#### [Some rows]
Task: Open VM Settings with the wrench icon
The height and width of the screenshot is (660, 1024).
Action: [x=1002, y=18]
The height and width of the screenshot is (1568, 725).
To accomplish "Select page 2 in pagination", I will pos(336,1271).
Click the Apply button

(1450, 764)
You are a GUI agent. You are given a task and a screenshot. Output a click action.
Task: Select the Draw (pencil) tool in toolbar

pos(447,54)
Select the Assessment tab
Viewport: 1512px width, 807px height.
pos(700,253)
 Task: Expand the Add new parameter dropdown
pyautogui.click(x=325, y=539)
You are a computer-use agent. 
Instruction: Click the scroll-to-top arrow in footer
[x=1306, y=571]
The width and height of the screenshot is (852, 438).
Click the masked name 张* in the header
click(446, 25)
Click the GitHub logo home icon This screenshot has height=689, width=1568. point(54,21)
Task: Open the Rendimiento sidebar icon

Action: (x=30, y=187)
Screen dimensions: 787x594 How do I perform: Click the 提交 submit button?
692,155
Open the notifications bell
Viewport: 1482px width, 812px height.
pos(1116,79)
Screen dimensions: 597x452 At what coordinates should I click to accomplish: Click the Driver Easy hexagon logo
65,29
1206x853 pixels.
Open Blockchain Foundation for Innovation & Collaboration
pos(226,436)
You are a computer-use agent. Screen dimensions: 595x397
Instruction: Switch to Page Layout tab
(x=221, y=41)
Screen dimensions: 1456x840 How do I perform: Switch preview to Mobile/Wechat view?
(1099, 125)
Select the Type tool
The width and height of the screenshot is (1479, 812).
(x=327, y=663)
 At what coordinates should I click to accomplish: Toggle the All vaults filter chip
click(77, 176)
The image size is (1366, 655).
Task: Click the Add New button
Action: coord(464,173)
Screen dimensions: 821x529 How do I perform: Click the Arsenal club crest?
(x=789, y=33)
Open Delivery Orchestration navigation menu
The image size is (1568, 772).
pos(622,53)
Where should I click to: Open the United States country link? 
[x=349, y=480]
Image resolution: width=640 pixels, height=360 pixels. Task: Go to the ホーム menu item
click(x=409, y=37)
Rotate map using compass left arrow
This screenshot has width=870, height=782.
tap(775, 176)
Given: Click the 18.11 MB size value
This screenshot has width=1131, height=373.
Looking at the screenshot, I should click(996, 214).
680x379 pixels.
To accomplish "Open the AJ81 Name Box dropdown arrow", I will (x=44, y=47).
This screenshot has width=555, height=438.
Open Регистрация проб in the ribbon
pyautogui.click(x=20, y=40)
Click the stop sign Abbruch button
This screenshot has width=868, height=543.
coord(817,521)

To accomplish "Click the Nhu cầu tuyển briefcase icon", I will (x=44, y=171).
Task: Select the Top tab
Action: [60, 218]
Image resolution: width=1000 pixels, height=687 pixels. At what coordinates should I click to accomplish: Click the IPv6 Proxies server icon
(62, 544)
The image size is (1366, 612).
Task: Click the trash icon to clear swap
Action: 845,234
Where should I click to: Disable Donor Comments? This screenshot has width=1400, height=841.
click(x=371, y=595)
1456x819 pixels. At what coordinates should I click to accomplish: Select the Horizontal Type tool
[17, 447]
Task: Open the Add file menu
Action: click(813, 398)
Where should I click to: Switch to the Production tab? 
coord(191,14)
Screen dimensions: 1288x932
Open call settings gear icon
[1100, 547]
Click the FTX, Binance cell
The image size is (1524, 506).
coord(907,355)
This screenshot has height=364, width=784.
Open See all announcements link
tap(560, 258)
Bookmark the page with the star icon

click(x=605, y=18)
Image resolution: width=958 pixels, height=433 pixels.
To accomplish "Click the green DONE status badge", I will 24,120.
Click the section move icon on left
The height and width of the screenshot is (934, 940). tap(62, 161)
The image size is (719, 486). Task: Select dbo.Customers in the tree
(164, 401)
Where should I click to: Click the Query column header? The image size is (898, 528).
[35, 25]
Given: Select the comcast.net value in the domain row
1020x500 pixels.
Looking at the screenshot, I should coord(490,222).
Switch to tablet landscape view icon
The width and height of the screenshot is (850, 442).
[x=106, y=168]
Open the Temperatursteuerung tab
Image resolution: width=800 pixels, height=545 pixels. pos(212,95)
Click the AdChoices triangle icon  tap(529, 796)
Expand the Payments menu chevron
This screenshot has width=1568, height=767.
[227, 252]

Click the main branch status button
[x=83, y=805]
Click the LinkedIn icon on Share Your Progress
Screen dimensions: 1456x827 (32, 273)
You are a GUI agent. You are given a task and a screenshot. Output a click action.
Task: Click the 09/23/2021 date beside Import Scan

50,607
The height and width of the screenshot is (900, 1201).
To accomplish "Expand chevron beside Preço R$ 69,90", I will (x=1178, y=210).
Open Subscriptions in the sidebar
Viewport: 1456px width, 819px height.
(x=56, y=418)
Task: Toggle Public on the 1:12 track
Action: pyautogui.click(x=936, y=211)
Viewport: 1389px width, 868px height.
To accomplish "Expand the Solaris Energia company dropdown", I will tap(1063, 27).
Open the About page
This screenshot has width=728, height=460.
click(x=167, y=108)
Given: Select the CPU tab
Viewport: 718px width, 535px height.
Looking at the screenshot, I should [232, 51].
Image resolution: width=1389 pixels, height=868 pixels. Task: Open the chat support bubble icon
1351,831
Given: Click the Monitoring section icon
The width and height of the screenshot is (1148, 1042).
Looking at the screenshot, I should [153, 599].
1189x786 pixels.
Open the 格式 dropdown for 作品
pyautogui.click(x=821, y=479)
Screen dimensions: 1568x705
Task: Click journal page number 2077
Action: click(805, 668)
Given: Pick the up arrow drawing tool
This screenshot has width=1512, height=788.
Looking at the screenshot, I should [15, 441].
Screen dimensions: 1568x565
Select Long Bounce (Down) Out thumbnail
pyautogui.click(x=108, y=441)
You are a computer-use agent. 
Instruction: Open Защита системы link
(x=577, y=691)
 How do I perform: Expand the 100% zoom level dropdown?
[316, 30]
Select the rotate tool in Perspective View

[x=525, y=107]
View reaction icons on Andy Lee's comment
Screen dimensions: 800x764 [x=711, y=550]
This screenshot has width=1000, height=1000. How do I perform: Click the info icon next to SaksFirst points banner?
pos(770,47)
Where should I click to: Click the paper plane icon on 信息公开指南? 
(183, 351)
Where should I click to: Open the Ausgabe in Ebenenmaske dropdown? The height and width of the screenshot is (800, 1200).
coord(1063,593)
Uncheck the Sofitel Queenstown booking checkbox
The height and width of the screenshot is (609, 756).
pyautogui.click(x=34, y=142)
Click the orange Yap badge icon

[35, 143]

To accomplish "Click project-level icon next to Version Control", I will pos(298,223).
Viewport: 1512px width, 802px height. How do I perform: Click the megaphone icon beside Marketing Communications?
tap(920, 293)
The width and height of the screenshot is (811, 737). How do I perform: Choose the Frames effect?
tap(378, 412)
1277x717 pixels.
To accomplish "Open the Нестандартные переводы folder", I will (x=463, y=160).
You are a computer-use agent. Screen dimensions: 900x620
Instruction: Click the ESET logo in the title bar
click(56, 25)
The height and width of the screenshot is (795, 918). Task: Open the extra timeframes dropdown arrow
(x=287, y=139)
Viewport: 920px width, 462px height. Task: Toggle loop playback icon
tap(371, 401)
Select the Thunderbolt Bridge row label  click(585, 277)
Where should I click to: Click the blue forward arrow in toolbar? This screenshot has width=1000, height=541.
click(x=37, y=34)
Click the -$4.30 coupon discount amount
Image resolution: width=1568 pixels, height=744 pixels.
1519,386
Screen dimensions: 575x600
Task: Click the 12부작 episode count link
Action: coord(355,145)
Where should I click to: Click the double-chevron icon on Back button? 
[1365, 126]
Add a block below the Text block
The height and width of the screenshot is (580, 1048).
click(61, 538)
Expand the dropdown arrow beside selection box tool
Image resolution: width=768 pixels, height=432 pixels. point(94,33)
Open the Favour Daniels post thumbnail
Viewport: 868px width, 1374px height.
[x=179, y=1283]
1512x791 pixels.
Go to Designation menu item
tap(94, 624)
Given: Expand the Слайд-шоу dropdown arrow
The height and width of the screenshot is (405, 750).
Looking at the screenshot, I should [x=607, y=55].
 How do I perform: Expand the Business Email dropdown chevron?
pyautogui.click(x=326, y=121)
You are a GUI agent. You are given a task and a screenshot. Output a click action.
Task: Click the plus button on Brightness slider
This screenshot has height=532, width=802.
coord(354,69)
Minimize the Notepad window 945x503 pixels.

#### [Stated task]
Copy out every line of the rows above that contains the word "menu", counting a match only when the case is the same.

#### [Solved exercise]
Open Delivery Orchestration navigation menu
Image resolution: width=640 pixels, height=360 pixels. Task: Go to the ホーム menu item
Task: Open the Add file menu
Expand the Payments menu chevron
Go to Designation menu item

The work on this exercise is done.